> **Jobs**
1. Answer these about the blog post on reading the classics:
(a) What date appears at the top of the post?
(b) Which two fields does the writer name as examples of specialized non-fiction?
(c) With whom does Mme Renald cheat on her husband?
2. Pick up the blog post on reading the classics after its last sentence and carry it on.

--- Start Page text ---

Friday, 12 August 2011

Should We Read the Classics?

This question didn't just pop into my mind in the middle of the night. I have been thinking about it greatly in the last few months. Partially by outside influence and partially by the fact that books are my recreational drugs, I deliberately abandoned the classics of world literature for quite a while and I dived in modernity. I bought contemporary French, American, English, Turkish, Bulgarian, younameit authors, and I was passionately reading and reviewing them.

The benefit of these novels is that they are closer to us. Indeed, they talk about the problems, issues, conflicts, and confrontations of the world now and today, and not in the 19th century. It is far more easier for a reader to identify with Lora, Cassia, Julia, August Brick, Amelie, Hannah, etc. These characters have our problems. They search for love in our way too complicated computerized world, they attempt to balance between jobs and personal life, they fight loneliness and family loss, they struggle with eating disorder, they try to survive the difficult teenage years. It is far more useful to read contemporary specialized non-fiction about your field of studies (economics, finance), which changes daily and thus every book older than a year or two is irrelevant already.

What about classics? How are we supposed to identify with the issues of 19th century women, who have to marry for the man their family chooses, and if they are extremely lucky, they will learn to love him? We cannot imagine separating from someone just because he has less money, social position, power, influence, etc than us. How are we to understand the sufferings of Mme Renald, when she cheats on her husband with the bright, but socially unequal Julien? How are we to really grasp the rebellion of Lady Chatterley and her lover? And what about the struggles and metaphysical questions of the Big Russians - the epic novels of Dostoyevsky and Tolstoi, the little problems of the peasants in Chekhov's world, the unrequited and painful love of Pushkin? Can we really grasp them? And should we read them? And if so, why lately more and more young people turn towards modern books and abandon the classics? Have they read them, have they left them for more mature years, or have they simply ignored them in favor of new and more applicable pieces of literature?

--- End Page text ---
--- Start Provided data ---

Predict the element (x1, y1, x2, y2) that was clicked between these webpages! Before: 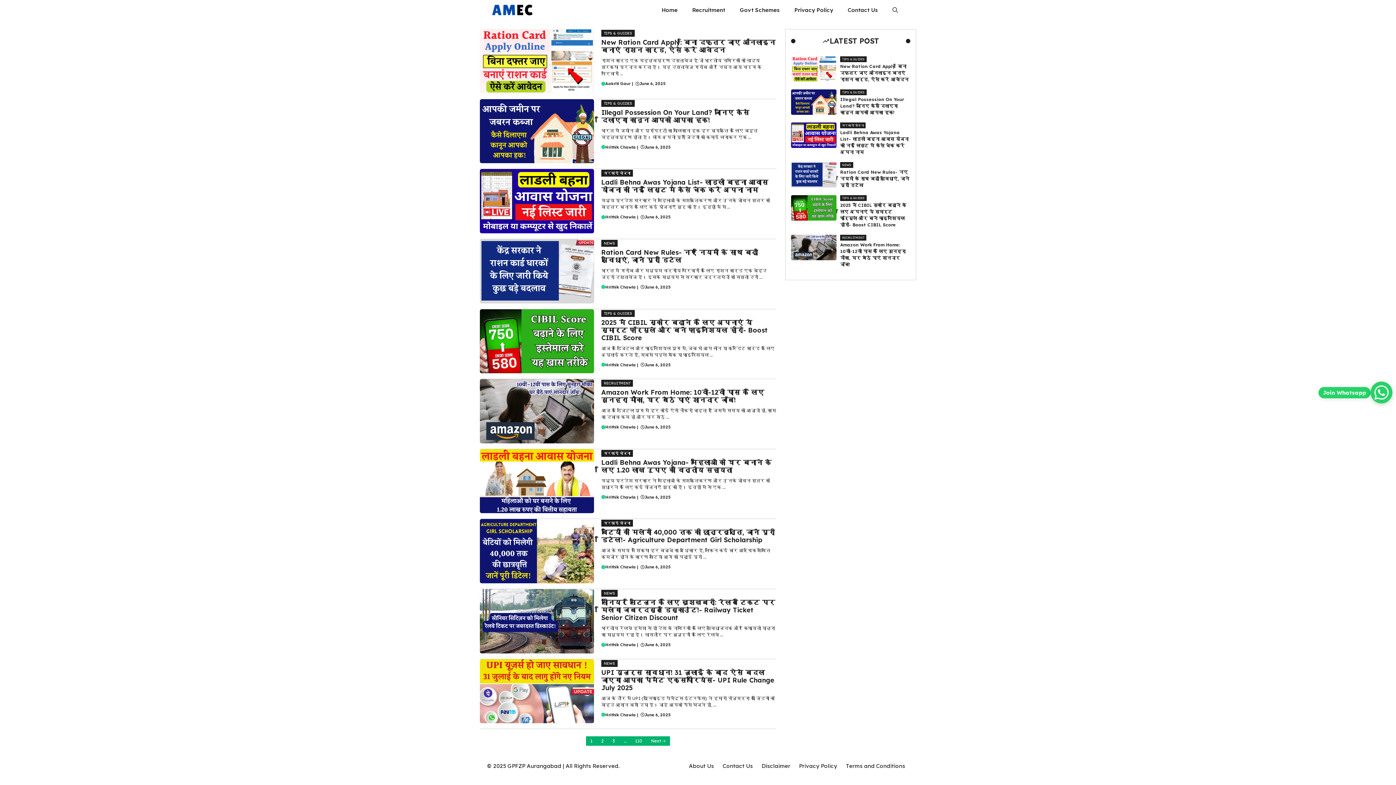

--- End Provided data ---

> **Answers to the exercises**
1.
(a) Friday, 12 August 2011
(b) Economics and finance
(c) Julien

2.
Yes. Yes. Yes. Triple times "Yes" we should read the classics. I wouldn't try to invent hot water in this post, nor criticize other people's personal choices of literature. I would simply point out things we know. The classics are great novels. Not because someone important said so. I wouldn't care even if God himself came down to me to tell me "This book is great. You must read it". I care about time. These novels are great because they have survived the most difficult thing. They have passed the longest distance between two places. They have conquered the one thing we people cannot still even get close to conquering. They have won over time. Years, generations, world wars, disasters, calamities have passed and we still read Dostoyevsky, Pushkin, Tolstoi, Chekhov, Orwell, Fitzgerald, Hemingway, Steinbeck, Pasternak, The Bronte Sisters, Poe, Lawrence, Marquez, Kerouac, Clavell, Rand, Bradbury, Hugo, Stendhal etc. And safe to say, we will still. There is something to it, isn't there?

I am far from claiming I have read all the classics that I should have. I would go further, I will say I will never read them. I am only 22 and I have read a tiny fraction of what world literature has to offer. And as I love to say "I am afraid this life will not be enough for me to read all that I want to". Yes, it won't be but I will try my best to read as much as I possibly can. And from my modest experience with both classics and contemporary literature I would say it with a plain sentence - Classic literature tells me things I know in a way that makes me stare and admire the talent, the choice of words, the writing style, the intimation, the feeling of greatness you knew existed but you never even imagined it to be so great.

Lastly, where do you think contemporary literature came from? It didn't just magically appear to fill in the bookshelves or to empty our pockets. It was inspired by the classics. And there is NOTHING wrong with it. I hate when people judge an author simply because he took his inspiration from someone great before him. Well, of course he will. Literature is like any other art, and any other profession for that matter. You see something amazing, something revolutionary, something contradictory, something deep and influential. Of course you will use it. You will add something to it from yourself, of course, but you will get the base. That's why we shouldn't be repelled by a novel, which seems to copy an idea already developed by another. We should be actually more impatient to read it. Because we know the author has read the classics, because we realize he is aware of their work, and because we are certain he has filtered the good from the bad and has used the first as the foundation for his work. The result largely now depends on this contemporary author's talent, motivation, and inspiration. But he has used the help given to him in the face of the great ones.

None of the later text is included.